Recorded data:
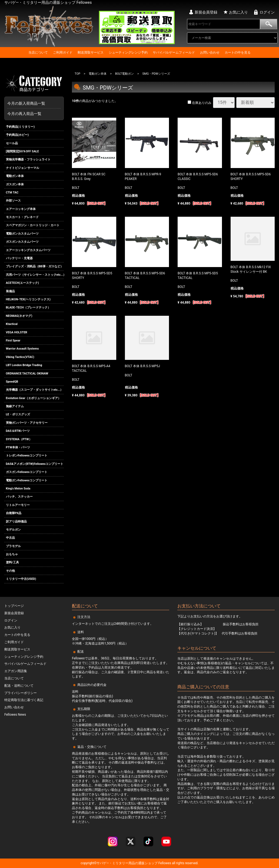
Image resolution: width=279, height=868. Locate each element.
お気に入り (238, 12)
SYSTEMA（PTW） (19, 439)
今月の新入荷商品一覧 (33, 103)
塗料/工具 (12, 563)
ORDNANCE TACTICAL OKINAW (27, 373)
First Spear (13, 340)
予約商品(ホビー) (18, 135)
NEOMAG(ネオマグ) (19, 316)
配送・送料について (19, 685)
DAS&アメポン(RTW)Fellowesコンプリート (35, 464)
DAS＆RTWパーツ (18, 431)
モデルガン (13, 530)
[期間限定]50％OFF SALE (23, 151)
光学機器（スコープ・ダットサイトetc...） (35, 390)
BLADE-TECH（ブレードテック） (28, 308)
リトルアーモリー (18, 505)
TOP (77, 74)
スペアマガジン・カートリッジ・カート (33, 225)
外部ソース (13, 200)
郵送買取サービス (91, 52)
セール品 (12, 143)
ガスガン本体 (15, 184)
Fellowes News (15, 714)
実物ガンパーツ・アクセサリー (27, 423)
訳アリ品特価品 (16, 522)
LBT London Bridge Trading (24, 365)
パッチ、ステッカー (19, 497)
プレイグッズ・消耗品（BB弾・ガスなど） (35, 267)
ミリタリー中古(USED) (21, 579)
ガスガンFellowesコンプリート (27, 472)
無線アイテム (15, 406)
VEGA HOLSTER (16, 332)
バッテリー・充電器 (19, 258)
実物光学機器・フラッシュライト (28, 159)
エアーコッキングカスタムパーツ (28, 250)
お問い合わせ (210, 52)
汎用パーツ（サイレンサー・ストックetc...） (35, 275)
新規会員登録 (206, 12)
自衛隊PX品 (14, 513)
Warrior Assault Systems (23, 348)
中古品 (10, 538)
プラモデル (13, 546)
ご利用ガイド (63, 52)
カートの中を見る (238, 52)
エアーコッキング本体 (21, 209)
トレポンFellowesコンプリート (27, 456)
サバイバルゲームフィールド (174, 52)
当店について (38, 52)
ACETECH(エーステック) (23, 283)
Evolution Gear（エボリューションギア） (34, 398)
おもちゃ (12, 554)
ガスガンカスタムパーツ (22, 242)
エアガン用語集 (15, 671)
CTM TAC (12, 192)
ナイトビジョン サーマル (23, 168)
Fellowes (164, 863)
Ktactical (12, 324)
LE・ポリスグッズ (18, 414)
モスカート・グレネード (22, 217)
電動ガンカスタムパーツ (22, 234)
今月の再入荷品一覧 (24, 114)
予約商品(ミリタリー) (21, 127)
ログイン (267, 12)
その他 (10, 571)
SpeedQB (12, 381)
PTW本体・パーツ (18, 447)
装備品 (10, 291)
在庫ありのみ (199, 103)
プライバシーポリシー (21, 692)
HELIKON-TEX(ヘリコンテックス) (28, 299)
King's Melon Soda (18, 489)
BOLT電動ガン (125, 74)
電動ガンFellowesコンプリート (27, 480)
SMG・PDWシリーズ (156, 74)
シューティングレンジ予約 (128, 52)
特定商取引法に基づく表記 (24, 700)
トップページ (14, 606)
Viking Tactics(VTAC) (20, 357)
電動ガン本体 (15, 176)
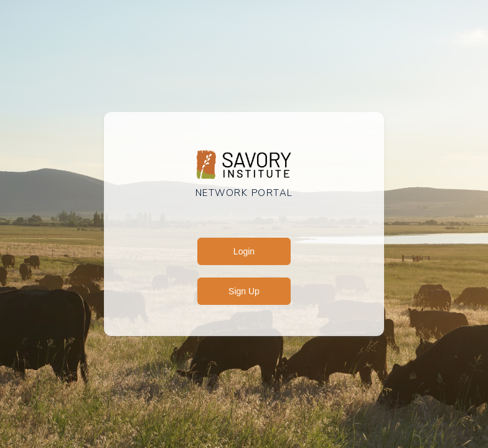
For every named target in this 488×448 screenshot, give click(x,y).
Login (244, 251)
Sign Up (244, 291)
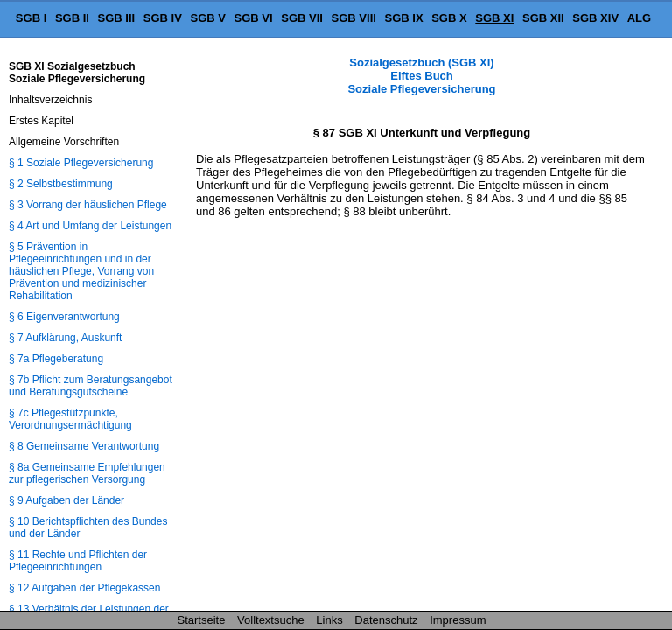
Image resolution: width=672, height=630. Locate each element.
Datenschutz (386, 620)
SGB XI (494, 18)
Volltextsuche (270, 620)
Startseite (201, 620)
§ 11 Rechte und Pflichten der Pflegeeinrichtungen (78, 561)
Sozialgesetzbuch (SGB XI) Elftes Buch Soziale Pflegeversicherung (421, 75)
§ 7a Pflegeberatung (56, 359)
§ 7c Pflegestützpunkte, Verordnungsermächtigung (70, 419)
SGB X (449, 18)
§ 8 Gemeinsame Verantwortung (84, 446)
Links (329, 620)
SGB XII (543, 18)
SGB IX (404, 18)
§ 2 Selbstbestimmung (60, 184)
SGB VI (254, 18)
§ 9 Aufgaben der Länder (66, 500)
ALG (639, 18)
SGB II (72, 18)
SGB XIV (595, 18)
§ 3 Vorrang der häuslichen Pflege (88, 205)
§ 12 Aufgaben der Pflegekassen (84, 588)
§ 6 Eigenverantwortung (64, 317)
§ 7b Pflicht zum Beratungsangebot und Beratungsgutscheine (90, 386)
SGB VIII (354, 18)
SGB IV (163, 18)
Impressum (458, 620)
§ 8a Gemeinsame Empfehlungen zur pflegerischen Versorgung (87, 473)
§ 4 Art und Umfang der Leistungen (90, 226)
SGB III (116, 18)
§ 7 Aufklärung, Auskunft (65, 338)
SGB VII (302, 18)
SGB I (31, 18)
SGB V (207, 18)
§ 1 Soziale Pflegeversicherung (80, 163)
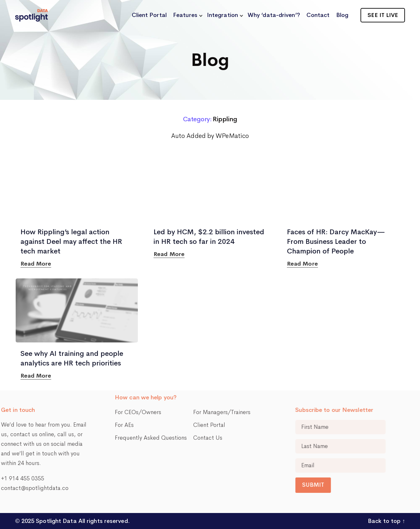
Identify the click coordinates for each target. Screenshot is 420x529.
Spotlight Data (55, 521)
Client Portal (149, 15)
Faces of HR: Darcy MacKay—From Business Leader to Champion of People (336, 242)
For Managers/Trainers (222, 351)
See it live (383, 15)
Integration (222, 15)
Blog (342, 15)
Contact (318, 15)
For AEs (124, 364)
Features (185, 15)
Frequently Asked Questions (151, 377)
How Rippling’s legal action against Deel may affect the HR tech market (71, 242)
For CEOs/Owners (138, 351)
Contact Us (208, 377)
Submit (381, 485)
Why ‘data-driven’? (274, 15)
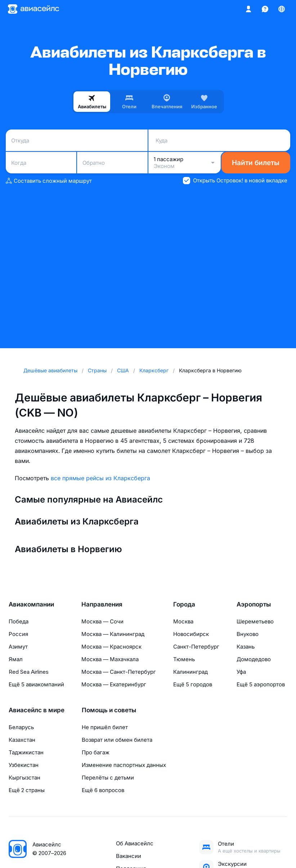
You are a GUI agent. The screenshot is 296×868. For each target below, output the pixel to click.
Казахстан (22, 740)
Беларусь (21, 727)
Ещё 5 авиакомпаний (36, 684)
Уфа (241, 672)
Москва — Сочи (102, 621)
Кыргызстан (24, 777)
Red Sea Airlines (28, 672)
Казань (246, 646)
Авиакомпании (31, 604)
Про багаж (95, 752)
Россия (18, 634)
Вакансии (129, 856)
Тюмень (184, 659)
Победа (18, 621)
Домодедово (254, 659)
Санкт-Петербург (196, 646)
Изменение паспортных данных (124, 765)
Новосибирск (191, 634)
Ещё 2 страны (27, 790)
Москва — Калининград (113, 634)
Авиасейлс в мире (36, 710)
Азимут (18, 646)
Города (184, 604)
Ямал (15, 659)
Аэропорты (254, 604)
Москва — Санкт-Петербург (118, 672)
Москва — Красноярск (111, 646)
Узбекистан (23, 765)
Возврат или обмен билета (117, 740)
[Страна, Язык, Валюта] (282, 9)
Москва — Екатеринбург (114, 684)
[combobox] (77, 140)
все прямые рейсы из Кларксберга (100, 478)
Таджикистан (26, 752)
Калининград (190, 672)
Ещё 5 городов (193, 684)
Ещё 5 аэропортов (261, 684)
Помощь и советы (109, 710)
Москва (183, 621)
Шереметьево (255, 621)
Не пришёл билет (105, 727)
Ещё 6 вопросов (103, 790)
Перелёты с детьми (108, 777)
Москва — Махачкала (110, 659)
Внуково (247, 634)
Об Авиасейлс (135, 843)
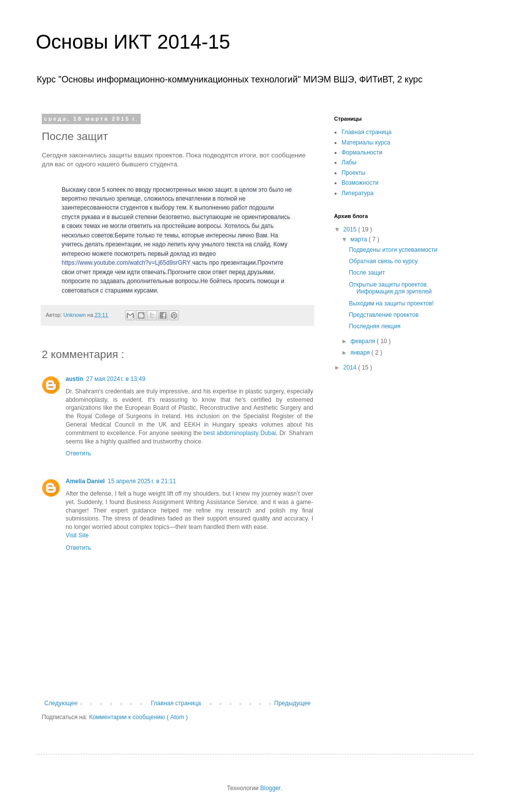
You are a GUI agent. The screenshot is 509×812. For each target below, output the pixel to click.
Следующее (61, 703)
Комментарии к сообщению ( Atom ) (138, 717)
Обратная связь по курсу (383, 261)
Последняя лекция (375, 326)
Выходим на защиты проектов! (391, 303)
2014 (351, 368)
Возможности (360, 183)
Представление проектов (384, 315)
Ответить (78, 453)
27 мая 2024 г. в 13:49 (115, 379)
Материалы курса (366, 143)
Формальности (362, 152)
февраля (363, 341)
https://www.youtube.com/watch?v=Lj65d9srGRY (126, 263)
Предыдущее (292, 703)
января (361, 353)
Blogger (270, 788)
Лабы (349, 162)
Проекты (353, 173)
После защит (367, 273)
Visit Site (77, 535)
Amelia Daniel (85, 481)
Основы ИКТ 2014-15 (133, 42)
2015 (351, 229)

__What to produce__
Please express the item lines as a JSON list of strings, one string per line, starting at the line that has "PTW本体・パーツ (18, 447)" and stopping after the line that has "ALG (639, 18)". Omit blank lines, and leave the pictures out.

__Written answer__
[
  "PTW本体・パーツ (18, 447)",
  "装備品 (10, 291)",
  "在庫ありのみ (199, 103)",
  "プライバシーポリシー (21, 692)",
  "HELIKON-TEX(ヘリコンテックス) (28, 299)",
  "King's Melon Soda (18, 489)",
  "BOLT電動ガン (125, 74)",
  "電動ガンFellowesコンプリート (27, 480)",
  "SMG・PDWシリーズ (156, 74)",
  "シューティングレンジ予約 (128, 52)",
  "特定商取引法に基づく表記 (24, 700)",
  "トップページ (14, 606)",
  "Viking Tactics(VTAC) (20, 357)",
  "電動ガン本体 (15, 176)",
  "For every named target in this 488×448 screenshot, give click(x,y).",
  "Login (244, 251)",
  "Sign Up (244, 291)",
  "Image resolution: width=672, height=630. Locate each element.",
  "Datenschutz (386, 620)",
  "SGB XI (494, 18)",
  "Volltextsuche (270, 620)",
  "Startseite (201, 620)",
  "§ 11 Rechte und Pflichten der Pflegeeinrichtungen (78, 561)",
  "Sozialgesetzbuch (SGB XI) Elftes Buch Soziale Pflegeversicherung (421, 75)",
  "§ 7a Pflegeberatung (56, 359)",
  "§ 7c Pflegestützpunkte, Verordnungsermächtigung (70, 419)",
  "SGB X (449, 18)",
  "§ 8 Gemeinsame Verantwortung (84, 446)",
  "Links (329, 620)",
  "SGB XII (543, 18)",
  "SGB IX (404, 18)",
  "§ 2 Selbstbestimmung (60, 184)",
  "SGB VI (254, 18)",
  "§ 9 Aufgaben der Länder (66, 500)",
  "ALG (639, 18)"
]